Organizational social media literacy is fast becoming a source of competitive advantage. From blogs to internal discussion boards to YouTube channels - - engineering has entered an era of global conversations and knowledge sharing. Out is the company sponsored employee newsletter from the 1950's that demonstrates that your company has mastered the art of talking about itself to itself. In is an organizational culture that cultivates a new technologically linked social infrastructure that by design promotes constant interaction across physical and geographical boundaries, as well as self-organized discourse and exchange.
This new era of enhanced social media skills will require the engineer to play the role of leader as producer. The ability to lead and manage the development of compelling content creation will be highly valued. From the creation of video streams to blogs, effective leadership will increasingly require the kind of creative skills we know from the world of "auteur" filmmaking - - an authentic voice, imagination, and the ability to craft compelling stories and to turn them into media products that make people, clients, and customers take note and "lean forward." The engineer of today must have the technical skills to master the basics of digital-multimedia production, including how to shoot and edit videos.

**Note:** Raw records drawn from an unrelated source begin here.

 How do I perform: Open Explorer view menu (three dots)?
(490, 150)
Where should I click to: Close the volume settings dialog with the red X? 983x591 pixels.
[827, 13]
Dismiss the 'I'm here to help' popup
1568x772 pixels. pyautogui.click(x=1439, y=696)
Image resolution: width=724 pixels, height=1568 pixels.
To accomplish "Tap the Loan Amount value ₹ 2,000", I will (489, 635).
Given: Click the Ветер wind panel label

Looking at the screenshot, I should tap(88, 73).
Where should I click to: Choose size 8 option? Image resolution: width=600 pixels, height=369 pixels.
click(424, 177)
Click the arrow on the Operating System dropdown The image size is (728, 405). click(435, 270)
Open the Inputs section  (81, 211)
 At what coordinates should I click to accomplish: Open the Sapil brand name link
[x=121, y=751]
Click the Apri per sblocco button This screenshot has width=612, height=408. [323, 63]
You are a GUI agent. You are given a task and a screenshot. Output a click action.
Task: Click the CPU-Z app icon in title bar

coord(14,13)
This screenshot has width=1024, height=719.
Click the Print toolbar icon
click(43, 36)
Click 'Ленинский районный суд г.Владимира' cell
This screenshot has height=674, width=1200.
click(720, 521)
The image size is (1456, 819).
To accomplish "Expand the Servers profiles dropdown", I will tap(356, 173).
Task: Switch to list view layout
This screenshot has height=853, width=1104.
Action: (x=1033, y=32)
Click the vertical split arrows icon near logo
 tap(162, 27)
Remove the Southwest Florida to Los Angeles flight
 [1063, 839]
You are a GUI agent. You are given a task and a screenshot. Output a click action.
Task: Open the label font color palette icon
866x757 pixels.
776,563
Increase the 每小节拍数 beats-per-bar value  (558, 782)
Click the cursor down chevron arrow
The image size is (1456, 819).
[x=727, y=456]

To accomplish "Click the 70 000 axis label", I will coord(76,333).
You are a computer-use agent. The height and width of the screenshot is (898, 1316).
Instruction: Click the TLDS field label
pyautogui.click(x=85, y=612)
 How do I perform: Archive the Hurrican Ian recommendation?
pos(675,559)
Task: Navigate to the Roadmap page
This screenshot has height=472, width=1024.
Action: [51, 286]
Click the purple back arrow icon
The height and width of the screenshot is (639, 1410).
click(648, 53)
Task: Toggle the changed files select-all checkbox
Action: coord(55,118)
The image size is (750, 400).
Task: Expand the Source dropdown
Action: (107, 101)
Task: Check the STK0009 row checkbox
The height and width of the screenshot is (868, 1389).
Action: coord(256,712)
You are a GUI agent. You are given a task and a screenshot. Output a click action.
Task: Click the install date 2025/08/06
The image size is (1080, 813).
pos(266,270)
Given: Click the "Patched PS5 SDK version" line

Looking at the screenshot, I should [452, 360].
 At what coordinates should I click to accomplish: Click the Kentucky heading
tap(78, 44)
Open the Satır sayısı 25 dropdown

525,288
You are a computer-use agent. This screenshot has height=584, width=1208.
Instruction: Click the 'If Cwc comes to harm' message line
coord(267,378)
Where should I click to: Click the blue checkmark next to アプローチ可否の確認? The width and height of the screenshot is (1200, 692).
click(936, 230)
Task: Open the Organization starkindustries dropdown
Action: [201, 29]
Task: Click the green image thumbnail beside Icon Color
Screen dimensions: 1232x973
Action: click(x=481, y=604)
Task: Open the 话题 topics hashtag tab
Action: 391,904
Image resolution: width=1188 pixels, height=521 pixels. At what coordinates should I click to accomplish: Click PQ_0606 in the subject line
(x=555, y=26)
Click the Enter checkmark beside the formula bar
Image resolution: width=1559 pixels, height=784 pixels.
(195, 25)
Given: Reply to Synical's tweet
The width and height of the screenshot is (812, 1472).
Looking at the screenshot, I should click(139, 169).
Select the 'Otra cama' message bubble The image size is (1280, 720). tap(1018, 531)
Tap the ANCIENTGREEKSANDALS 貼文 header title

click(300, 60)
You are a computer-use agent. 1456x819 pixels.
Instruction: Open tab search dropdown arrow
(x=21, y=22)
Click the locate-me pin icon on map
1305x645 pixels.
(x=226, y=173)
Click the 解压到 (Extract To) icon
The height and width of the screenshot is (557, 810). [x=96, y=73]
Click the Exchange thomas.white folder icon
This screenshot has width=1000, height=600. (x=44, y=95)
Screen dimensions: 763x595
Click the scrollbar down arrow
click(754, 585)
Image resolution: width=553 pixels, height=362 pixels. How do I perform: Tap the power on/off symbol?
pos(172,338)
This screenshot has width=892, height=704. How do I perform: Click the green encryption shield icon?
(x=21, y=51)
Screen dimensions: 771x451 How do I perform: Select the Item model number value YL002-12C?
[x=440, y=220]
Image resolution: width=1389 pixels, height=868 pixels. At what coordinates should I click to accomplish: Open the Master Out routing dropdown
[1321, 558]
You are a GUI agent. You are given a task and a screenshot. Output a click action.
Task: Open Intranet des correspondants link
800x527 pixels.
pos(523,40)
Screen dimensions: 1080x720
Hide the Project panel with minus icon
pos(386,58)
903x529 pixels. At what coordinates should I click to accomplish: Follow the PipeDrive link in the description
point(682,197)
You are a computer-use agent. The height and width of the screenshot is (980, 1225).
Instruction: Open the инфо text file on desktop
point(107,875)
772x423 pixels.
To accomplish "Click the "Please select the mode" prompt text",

In most parts of engineering, social media literacy is in its infancy. Social media provides engineering the opportunity to span functional and divisional silos. It allows for the creation of "informal organizations" and the potential of enhanced creativity, innovation, and agility. Engineers need to see social media in the correct light and recognize social media as a disruptive force that will gather strength rather than attenuate. Greater attention to social media provides an organization with the potential for greater brand equity; the ability to attract and retain better talent; more effective collaboration across internal and external boundaries; stronger alliances; and a higher degree of global colaboration.